---------- DATA TO EXAMINE
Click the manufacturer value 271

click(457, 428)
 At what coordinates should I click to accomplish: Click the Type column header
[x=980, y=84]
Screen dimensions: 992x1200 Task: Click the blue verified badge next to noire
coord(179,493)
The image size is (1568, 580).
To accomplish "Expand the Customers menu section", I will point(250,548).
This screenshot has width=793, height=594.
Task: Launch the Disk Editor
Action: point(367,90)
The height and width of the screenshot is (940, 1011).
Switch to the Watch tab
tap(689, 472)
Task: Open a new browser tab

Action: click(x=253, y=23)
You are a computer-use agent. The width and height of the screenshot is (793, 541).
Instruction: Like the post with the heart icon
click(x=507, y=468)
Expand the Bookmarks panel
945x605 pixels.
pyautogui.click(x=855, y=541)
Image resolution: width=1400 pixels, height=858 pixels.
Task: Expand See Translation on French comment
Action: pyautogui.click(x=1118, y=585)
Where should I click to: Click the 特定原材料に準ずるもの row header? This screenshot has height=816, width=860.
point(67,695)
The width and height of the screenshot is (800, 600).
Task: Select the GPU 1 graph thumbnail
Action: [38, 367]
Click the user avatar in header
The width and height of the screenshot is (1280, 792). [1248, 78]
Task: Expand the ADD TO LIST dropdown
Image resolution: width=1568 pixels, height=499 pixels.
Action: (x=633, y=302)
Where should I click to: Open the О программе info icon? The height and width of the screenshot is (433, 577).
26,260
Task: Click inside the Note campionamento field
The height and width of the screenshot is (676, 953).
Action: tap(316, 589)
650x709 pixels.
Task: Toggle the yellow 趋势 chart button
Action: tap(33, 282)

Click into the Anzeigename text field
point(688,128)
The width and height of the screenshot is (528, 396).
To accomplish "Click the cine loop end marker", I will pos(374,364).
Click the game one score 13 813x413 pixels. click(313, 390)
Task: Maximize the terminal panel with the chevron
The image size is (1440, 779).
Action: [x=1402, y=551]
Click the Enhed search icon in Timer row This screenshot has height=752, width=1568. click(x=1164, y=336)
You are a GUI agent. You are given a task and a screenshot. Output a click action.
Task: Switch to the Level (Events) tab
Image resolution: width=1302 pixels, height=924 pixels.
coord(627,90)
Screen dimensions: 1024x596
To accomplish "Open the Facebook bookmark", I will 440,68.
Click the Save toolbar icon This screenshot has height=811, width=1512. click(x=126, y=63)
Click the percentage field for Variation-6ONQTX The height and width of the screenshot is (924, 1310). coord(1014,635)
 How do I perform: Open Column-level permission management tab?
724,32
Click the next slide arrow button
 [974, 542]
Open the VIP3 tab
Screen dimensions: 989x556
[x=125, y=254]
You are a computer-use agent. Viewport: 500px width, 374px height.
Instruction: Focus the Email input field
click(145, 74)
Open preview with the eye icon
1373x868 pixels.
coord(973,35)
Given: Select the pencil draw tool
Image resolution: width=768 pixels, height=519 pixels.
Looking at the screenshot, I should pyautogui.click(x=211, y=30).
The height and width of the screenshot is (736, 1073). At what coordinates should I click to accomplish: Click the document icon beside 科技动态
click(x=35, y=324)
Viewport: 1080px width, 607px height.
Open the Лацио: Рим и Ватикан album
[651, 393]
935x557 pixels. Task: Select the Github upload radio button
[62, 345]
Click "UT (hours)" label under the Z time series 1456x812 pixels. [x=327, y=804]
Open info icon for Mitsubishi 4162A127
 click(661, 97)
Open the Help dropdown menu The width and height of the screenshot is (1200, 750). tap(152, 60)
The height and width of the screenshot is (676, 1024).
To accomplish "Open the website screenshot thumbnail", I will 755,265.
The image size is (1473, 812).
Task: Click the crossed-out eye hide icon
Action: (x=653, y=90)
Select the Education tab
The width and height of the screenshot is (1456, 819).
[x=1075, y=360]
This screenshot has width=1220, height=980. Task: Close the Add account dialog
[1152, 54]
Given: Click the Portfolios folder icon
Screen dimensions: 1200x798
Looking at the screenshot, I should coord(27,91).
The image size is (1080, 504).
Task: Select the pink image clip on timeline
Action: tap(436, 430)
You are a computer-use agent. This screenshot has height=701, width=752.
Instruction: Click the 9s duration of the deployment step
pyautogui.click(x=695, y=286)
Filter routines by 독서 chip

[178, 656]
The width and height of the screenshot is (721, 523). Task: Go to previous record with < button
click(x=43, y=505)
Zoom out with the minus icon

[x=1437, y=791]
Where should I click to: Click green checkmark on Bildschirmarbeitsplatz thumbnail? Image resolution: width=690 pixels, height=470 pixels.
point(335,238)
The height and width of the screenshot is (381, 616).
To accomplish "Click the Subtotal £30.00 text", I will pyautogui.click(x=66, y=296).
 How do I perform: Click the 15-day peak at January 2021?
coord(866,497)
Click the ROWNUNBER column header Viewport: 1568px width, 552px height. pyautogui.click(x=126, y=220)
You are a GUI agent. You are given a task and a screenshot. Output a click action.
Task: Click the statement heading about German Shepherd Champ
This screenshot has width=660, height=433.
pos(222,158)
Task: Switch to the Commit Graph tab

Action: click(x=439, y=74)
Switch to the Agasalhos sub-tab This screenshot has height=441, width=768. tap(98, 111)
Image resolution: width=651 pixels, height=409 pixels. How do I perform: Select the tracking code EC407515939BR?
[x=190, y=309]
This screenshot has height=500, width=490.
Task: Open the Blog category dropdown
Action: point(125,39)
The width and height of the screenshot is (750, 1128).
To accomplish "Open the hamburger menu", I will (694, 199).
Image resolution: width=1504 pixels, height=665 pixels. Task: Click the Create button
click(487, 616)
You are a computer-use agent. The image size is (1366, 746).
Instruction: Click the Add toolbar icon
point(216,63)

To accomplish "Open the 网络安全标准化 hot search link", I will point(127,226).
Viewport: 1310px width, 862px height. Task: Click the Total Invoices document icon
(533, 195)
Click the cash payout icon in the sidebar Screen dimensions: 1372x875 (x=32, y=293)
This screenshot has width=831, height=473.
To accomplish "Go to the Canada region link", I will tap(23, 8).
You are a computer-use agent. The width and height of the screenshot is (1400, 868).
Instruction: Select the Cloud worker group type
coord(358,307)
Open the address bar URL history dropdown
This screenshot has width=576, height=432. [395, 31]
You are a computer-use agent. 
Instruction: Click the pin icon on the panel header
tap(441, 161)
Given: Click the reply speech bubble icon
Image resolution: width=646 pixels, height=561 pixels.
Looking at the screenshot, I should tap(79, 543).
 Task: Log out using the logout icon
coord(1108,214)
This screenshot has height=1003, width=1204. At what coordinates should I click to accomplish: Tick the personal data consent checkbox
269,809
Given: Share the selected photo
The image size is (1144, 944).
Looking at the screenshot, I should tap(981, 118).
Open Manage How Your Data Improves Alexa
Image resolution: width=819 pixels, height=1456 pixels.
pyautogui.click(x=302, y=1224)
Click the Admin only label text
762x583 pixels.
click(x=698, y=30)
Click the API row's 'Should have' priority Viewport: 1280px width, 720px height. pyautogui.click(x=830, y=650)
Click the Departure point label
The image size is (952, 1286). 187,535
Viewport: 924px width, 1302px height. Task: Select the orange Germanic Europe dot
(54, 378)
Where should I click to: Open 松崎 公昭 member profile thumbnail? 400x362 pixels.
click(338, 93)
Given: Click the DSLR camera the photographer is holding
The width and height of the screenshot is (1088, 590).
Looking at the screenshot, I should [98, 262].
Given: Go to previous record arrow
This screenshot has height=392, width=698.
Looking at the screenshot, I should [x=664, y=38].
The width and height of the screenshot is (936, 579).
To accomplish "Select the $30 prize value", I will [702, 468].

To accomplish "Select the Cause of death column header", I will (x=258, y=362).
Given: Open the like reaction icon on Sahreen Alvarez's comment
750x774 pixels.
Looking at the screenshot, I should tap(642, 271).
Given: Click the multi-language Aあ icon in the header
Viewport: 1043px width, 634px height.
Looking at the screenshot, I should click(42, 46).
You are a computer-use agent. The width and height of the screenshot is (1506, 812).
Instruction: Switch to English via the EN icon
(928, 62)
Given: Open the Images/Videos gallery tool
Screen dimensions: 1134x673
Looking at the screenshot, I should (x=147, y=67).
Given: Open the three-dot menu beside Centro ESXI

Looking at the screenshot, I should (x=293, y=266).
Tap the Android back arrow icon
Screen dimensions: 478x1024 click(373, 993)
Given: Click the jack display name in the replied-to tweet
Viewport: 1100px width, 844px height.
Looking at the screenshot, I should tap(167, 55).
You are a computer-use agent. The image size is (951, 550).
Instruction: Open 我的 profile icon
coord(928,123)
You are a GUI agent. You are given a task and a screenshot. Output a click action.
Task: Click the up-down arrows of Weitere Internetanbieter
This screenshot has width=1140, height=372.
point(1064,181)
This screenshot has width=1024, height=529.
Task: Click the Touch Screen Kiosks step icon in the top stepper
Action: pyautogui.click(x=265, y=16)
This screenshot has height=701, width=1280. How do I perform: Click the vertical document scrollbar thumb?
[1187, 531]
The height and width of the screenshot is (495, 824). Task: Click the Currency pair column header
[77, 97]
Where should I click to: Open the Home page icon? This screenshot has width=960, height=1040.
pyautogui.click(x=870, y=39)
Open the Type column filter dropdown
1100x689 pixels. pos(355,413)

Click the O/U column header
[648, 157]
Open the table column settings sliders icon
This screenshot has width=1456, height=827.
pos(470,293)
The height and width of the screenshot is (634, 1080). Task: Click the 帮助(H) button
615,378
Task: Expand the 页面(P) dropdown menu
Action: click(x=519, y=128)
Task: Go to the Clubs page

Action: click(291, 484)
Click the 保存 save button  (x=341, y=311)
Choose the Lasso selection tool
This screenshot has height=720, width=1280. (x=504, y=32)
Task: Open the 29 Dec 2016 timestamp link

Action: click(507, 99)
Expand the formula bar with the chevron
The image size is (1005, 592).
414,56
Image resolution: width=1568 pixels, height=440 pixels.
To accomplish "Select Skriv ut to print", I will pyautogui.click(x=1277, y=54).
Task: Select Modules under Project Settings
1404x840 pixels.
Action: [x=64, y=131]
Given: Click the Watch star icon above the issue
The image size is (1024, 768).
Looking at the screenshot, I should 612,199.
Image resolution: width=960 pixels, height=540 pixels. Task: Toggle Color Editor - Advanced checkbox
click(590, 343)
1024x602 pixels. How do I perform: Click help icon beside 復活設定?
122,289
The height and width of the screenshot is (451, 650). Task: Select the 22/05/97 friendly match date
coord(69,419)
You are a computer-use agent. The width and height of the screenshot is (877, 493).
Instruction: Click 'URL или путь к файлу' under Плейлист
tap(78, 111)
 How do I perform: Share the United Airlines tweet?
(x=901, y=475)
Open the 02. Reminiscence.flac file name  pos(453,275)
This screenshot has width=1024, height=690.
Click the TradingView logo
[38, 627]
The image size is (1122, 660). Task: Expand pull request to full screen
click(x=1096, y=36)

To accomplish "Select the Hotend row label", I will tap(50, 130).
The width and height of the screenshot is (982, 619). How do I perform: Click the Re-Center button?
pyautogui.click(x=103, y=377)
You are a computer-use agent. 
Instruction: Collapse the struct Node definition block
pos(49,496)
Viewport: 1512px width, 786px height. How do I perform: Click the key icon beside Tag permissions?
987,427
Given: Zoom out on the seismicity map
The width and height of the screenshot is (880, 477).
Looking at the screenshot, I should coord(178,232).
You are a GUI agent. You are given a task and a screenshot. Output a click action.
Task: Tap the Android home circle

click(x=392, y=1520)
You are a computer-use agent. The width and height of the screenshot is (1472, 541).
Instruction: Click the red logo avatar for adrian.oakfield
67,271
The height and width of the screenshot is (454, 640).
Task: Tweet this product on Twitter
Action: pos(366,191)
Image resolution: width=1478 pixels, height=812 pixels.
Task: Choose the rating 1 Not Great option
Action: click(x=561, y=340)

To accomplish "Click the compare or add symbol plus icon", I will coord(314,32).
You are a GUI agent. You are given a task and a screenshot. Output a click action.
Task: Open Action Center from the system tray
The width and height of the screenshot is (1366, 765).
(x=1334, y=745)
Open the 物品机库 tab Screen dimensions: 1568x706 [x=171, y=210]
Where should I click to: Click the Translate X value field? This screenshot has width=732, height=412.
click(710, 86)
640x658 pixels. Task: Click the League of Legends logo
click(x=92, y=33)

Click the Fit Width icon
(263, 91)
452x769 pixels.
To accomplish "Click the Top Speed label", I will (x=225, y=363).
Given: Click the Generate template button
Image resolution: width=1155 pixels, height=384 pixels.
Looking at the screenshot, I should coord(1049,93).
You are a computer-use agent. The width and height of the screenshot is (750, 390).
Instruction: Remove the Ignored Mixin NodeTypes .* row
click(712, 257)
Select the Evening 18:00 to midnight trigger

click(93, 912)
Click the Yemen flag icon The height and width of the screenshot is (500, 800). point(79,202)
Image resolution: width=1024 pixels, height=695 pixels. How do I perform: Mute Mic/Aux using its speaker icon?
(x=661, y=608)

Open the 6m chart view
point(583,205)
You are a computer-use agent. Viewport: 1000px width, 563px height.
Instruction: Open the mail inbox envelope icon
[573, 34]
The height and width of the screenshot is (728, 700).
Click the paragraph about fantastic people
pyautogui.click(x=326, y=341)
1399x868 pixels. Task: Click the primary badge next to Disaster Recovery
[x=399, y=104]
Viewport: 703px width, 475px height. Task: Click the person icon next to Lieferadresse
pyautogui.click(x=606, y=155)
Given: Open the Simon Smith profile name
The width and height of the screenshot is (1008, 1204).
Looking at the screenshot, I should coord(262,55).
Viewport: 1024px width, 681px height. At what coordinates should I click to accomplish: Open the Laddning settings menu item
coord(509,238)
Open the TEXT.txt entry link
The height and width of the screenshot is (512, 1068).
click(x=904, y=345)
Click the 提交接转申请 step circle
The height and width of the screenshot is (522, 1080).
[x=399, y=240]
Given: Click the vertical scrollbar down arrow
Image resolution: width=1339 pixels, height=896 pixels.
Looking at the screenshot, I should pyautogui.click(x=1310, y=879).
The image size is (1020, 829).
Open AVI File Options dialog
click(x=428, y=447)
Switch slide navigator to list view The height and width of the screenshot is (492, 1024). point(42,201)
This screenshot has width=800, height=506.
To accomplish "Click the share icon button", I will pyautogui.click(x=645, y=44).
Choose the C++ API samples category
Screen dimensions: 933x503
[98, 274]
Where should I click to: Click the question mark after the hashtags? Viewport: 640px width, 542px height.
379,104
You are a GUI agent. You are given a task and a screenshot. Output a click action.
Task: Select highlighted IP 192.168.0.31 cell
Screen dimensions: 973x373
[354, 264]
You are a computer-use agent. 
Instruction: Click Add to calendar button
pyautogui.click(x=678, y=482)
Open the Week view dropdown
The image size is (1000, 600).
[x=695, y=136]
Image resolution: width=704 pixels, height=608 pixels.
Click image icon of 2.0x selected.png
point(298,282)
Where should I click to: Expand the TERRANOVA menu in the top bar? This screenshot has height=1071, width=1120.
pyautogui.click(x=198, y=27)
--------------------
● **TASK REQUIREMENTS**
Above are some records; copy each line there that contains "chevron".

● **EXERCISE RESPONSE**
Task: Maximize the terminal panel with the chevron
Expand the formula bar with the chevron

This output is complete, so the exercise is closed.